In the evening, your characters have additional skills, including healing their mental and physical resources, crafting useful items, and bartering with the guards for either items or a blind eye the next day. Strategising to keep your team alive overnight is as necessary as the thought required to survive the day.

Navigating the monastery is in itself a puzzle. There are multiple ways you can take advantage of your characters’ skills to distract the guards and access various blocked areas of the building to hunt down the information you need. The tasks you have to complete are clearly recorded in your logs, but you have to figure out how to do that yourself. Deciding where in the monastery to look, to whom to speak, and which characters will be best suited to those investigations is left largely down to you. 

Not long into the game, you get the choice of giving the titular stone to one of two characters. This choice determines which of two narratives your game will follow. Each offers an equally rich mystery that requires your skill in sleuthing and strategy to unravel. The game indicates roughly how long each storyline will take, with a percentage tracker in your save slot showing your process.

The puzzles are often challenging, which is only compounded by the necessary stealth. It can get frustrating knowing what you need to do, but being scuppered by the fierceness of the guards. At times, however, that works in the game’s favour by heightening the sense of desperation integral to the setting. Ultimately, finding solutions is massively rewarding, and the sense of chipping away at a seemingly overwhelming force certainly feels like a core element of the game.

The Stone of Madness is a stunningly designed game. As well as the story being a deep mystery and the characters rich with personality, the visual art is gorgeous throughout. The monastery you explore is beautiful, with a design that showcases the glory of the era’s religious architecture. It’s impossible to miss the cruelty etched in the face of the Mother Superior as she patrols the corridors or the anguish in the eyes of the tortured monastery inmates. The visuals are only enhanced by immensely impressive animated cutscenes that are nothing short of cinematic.

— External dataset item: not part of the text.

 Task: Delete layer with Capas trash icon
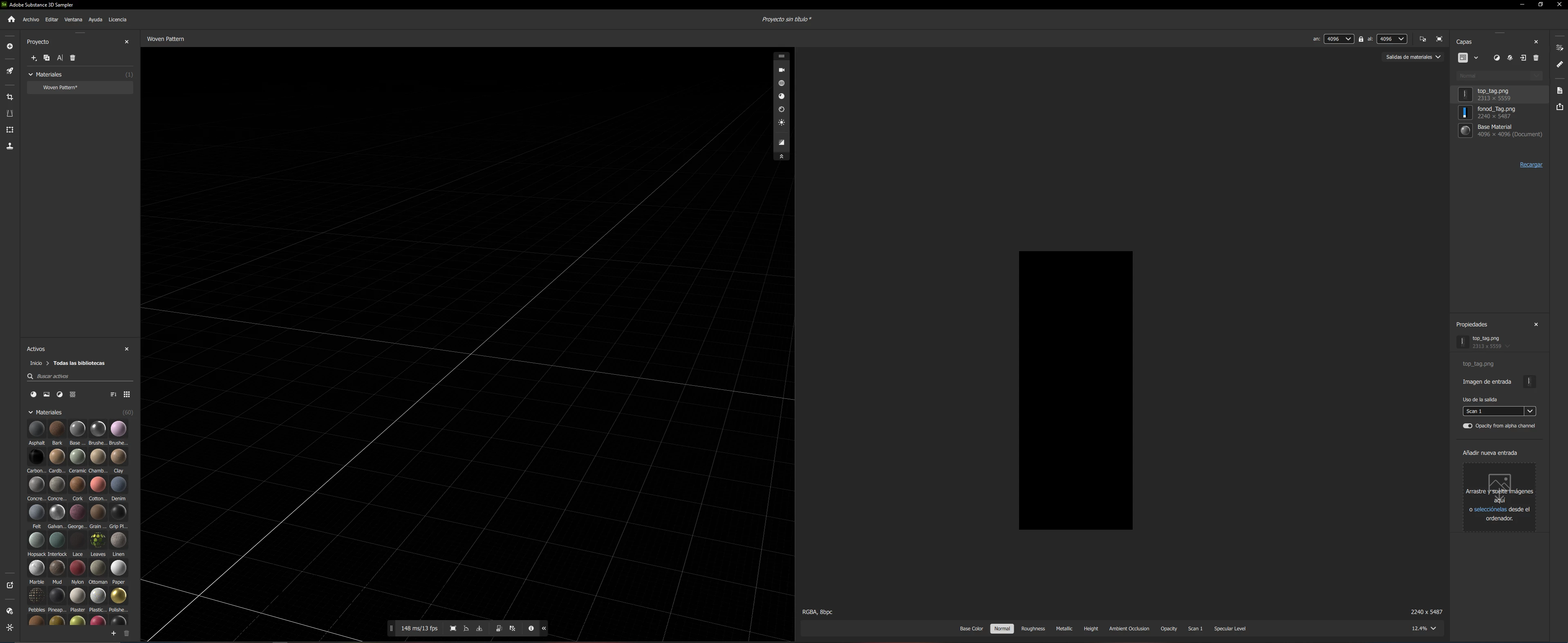tap(1536, 58)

Overall, this makes for an absorbing and intriguing game with a fantastically ominous atmosphere. However, my copy of The Stone of Madness suffers from some kind of bug that causes it to crash. The trigger is unclear as, over the course of a few weeks, it has crashed at the end of the in-game day or when trying to switch between characters and, most recently, when using one particular move. I hope the devs are aware of this and are working on a fix because right now it crashes consistently in the same place preventing me from continuing with the story, which I would very much like to do. Once this is patched out, I’m confident this is going to be a uniquely interesting and well-crafted game. For the time being, it feels tragically incomplete.